KAPLAN: Now, in an interview you have given that I’ve seen you stress that it is crucial for an arts center like the Kennedy Center to take risks, to be prepared to have some failures, in fact, failures are sort of part of the judgment in a way that you have been taking risks. Newsweek magazine has just instituted a new column I find quite interesting called “My Favorite Mistake.” What is your “favorite mistake” in this risk-taking department?
KAISER: Oh there are so many. I think my favorite mistake goes actually back to my very first job in the arts which was running the Kansas City Ballet, a wonderful ballet company in Kansas City, and I was seduced by a marketing consultant who came up with this wonderful idea for a campaign to get people interested in the ballet and it was a complete fiasco and resulted in the lowest ticket sales for any performance ever in the history of the Kansas City Ballet, before or since, and I learned a great deal about arts marketing.
KAPLAN: How about at the Kennedy Center itself – idea for a new opera or a new composer or a new series or something ambitious that didn’t quite hit it?
KAISER: Oh there’s, there’s many things. I – what comes to mind is a wonderful concept which was for a festival of the 1940’s in America, the arts from the 1940’s. It was a very potent time for the creation of art in America. We all got a bit carried away with this topic and we ended up with so many performances and so many concepts and ideas for this festival that no one knew it was happening. The press wrote nothing about it and not enough people came, and again I learned how to focus a festival if you’re going to make it successful.
KAPLAN: I see. All right, let’s come back to your music list then and I see the next candidate is Mozart’s Don Giovanni.

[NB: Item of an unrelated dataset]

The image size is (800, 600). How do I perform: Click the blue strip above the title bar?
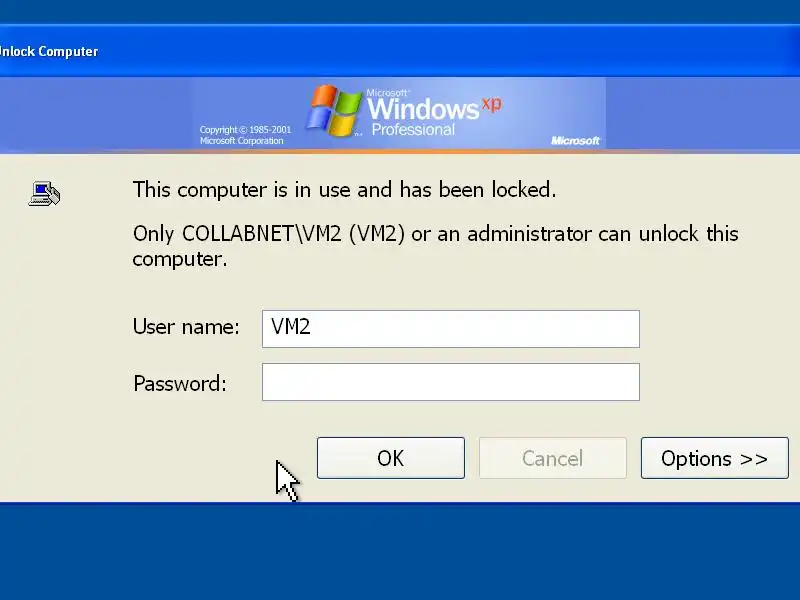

KAISER: Yes, I really wanted to be an opera singer for much of my young years. I loved singing. I started singing in third grade when I was the Captain of the Pinafore in our production of HMS Pinafore and I continued to sing and I was accepted to music schools; I studied at Manhattan Music’s prep division and I really throughout my college years I still thought I was going to be an opera singer. I just simply wasn’t good enough. But I really did love singing and I particularly loved Don Giovanni. I sang the entire score, from first note to last, but “Deh, vieni alla finestre” was the aria that I focused on. In retrospect I wish I had studied conducting because I think I have some musical ability - I just can’t sing.
[Music]
KAPLAN: An aria from Mozart’s Don Giovanni, the Vienna Philharmonic and Cesare Siepi, soloist, with Josef Krips on the podium. A musical selection of my guest today on “Mad About Music,” the President of the Kennedy Center, Michael Kaiser. When we return we’ll talk about Michael Kaiser’s extraordinary track record from a financial point of view.
[Station break]
This is Gilbert Kaplan with my guest today on “Mad About Music,” the President of the Kennedy Center, Michael Kaiser. All right, let’s turn to the financial side of arts management and especially fundraising and here I take the liberty of telling a personal story because you and I met in London when you had just taken the job to run the Royal Opera House in Covent Garden and – well, in telling this story I first have to let you tell the story of how you got that job because as I understand it there was a search going on and you simply wrote a cold letter saying “I’m available and interested.” Is that right?
KAISER: That’s exactly true. I wrote to the chairman, Sir Colin Southgate saying “I do turn-arounds, you need a turn-around – hire me.”
KAPLAN: Wonderful. And they did and they did. All right, but when we met, you had just taken the job and I said “this going to be difficult?” and you said “It’s quite amazing how far behind Britain is in fundraising.” As I recall Covent Garden had a group of “friends” like most organizations do and they had a fee for being a friend, of some 50 some odd pounds, but they didn’t have the basic idea that every American institution has of for 50 pounds you become a friend, and for a 100 pounds you get a dinner, and 200 pounds you meet the conductor, and you instituted that instantly and what was the difference in the funding results because of that?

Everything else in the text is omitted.